AVAILABLE RECORDS>
#####

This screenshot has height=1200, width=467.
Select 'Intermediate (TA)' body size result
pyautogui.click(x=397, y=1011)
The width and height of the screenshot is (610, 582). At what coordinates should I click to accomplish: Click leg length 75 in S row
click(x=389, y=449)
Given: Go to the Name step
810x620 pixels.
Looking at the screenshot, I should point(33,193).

#####

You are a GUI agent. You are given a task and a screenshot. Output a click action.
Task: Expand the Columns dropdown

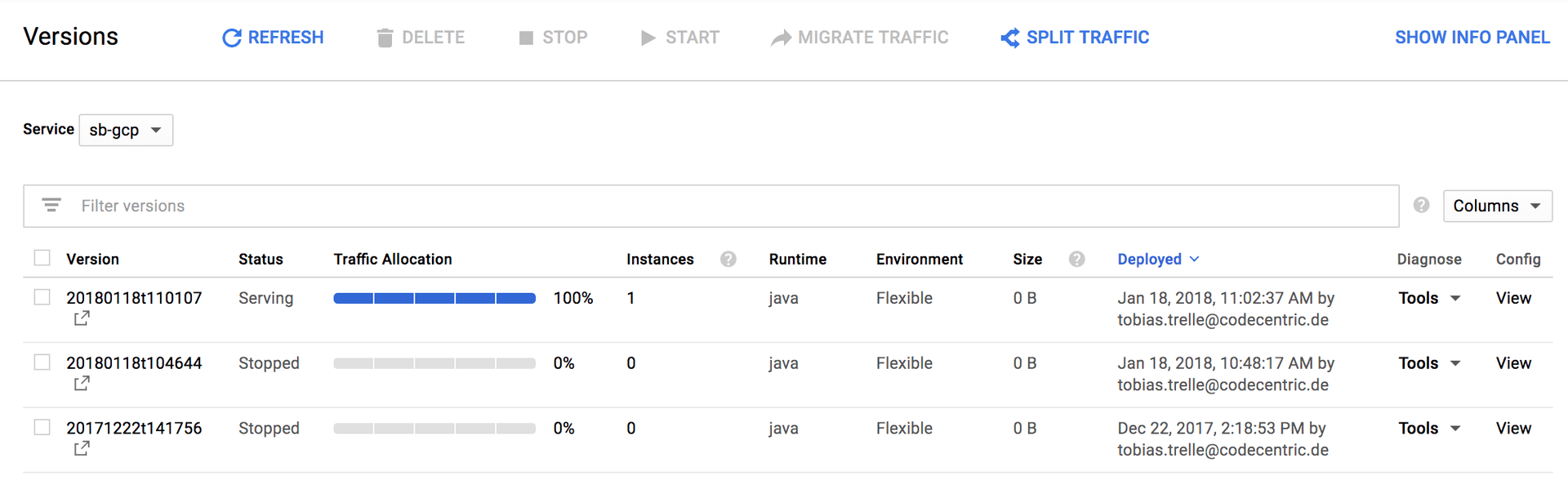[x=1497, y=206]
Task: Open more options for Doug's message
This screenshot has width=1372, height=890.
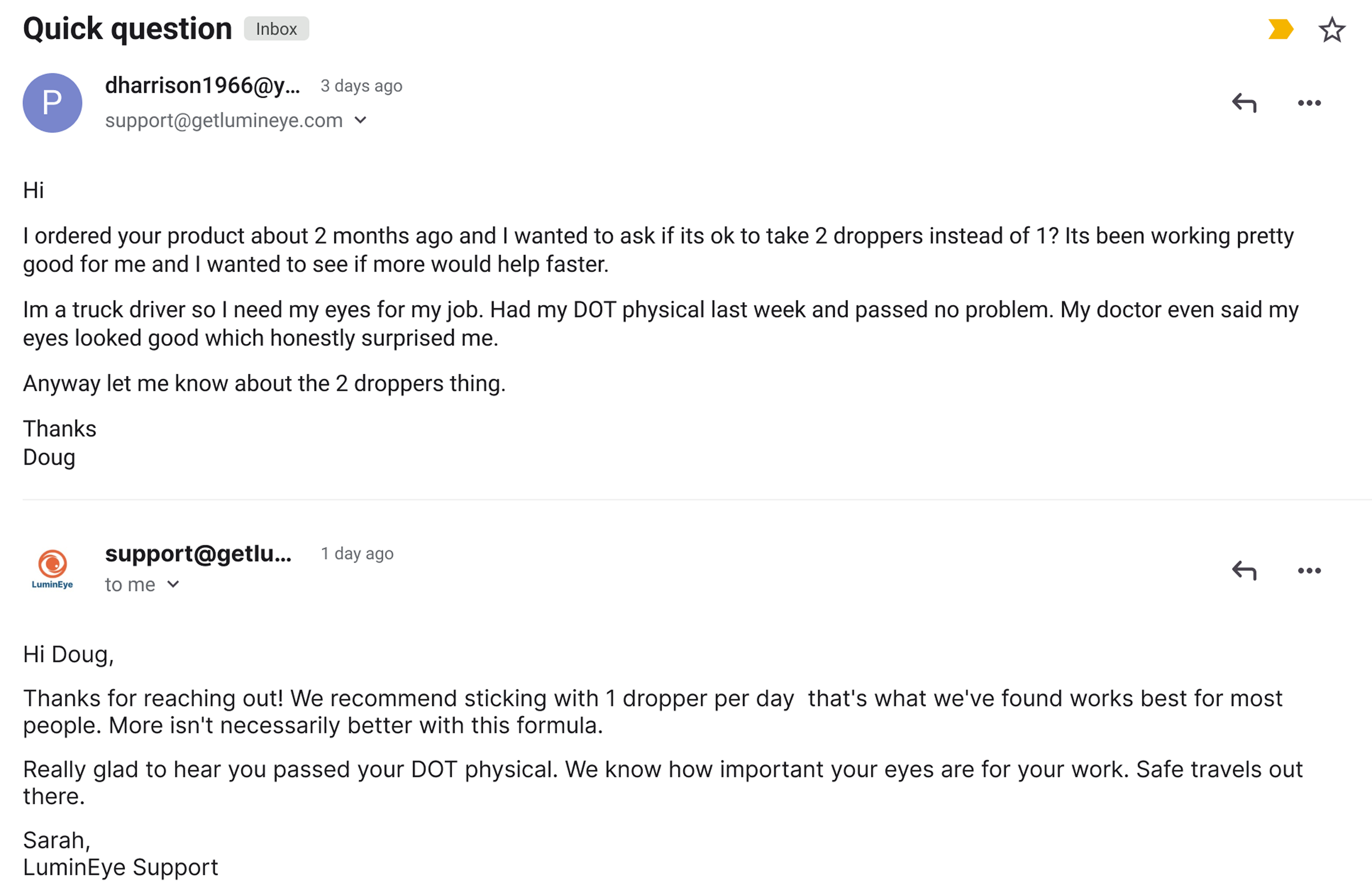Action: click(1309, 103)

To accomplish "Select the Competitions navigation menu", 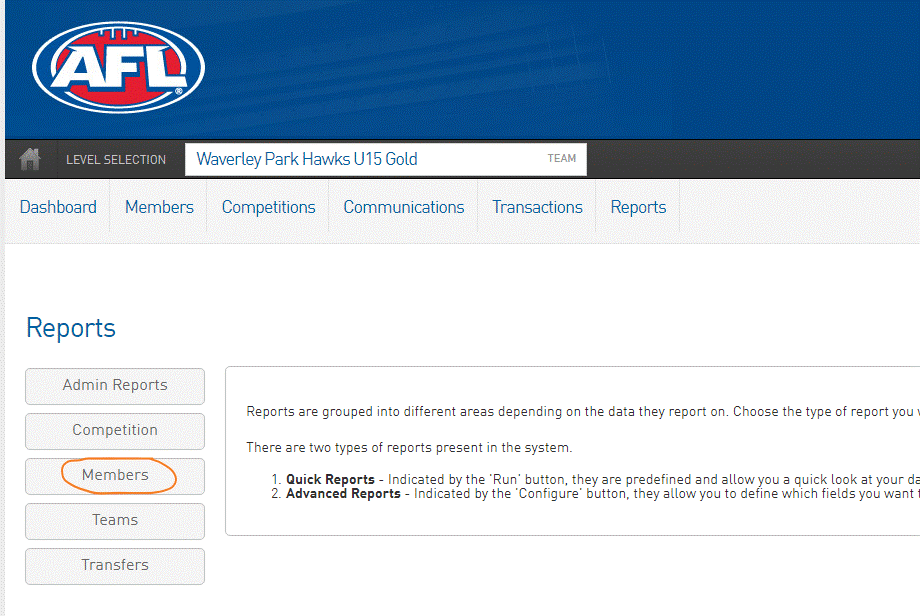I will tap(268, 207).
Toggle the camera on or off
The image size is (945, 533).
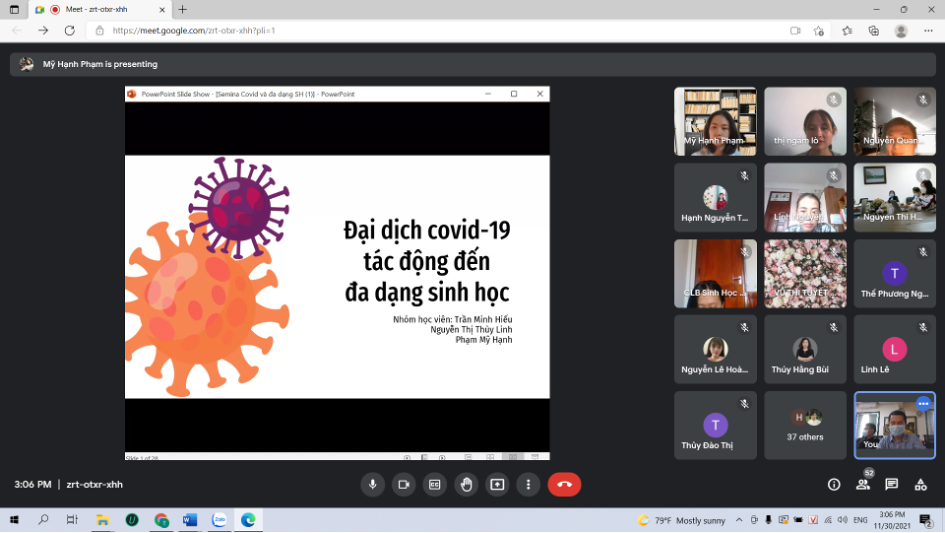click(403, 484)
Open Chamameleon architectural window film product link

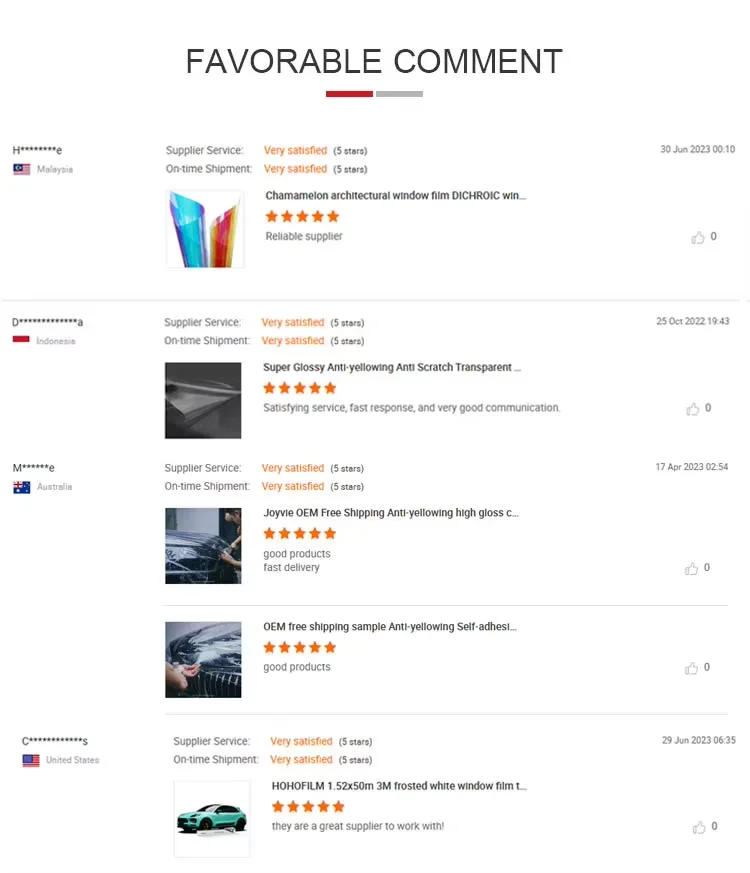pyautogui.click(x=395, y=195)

#####

WHAT IS BEING ASKED> Using the entries above, repeat only the lines from the one containing "This screenshot has height=1200, width=467." through the one containing "Given: Go to the Name step", end lines included.

OUTPUT>
This screenshot has height=1200, width=467.
Select 'Intermediate (TA)' body size result
pyautogui.click(x=397, y=1011)
The width and height of the screenshot is (610, 582). At what coordinates should I click to accomplish: Click leg length 75 in S row
click(x=389, y=449)
Given: Go to the Name step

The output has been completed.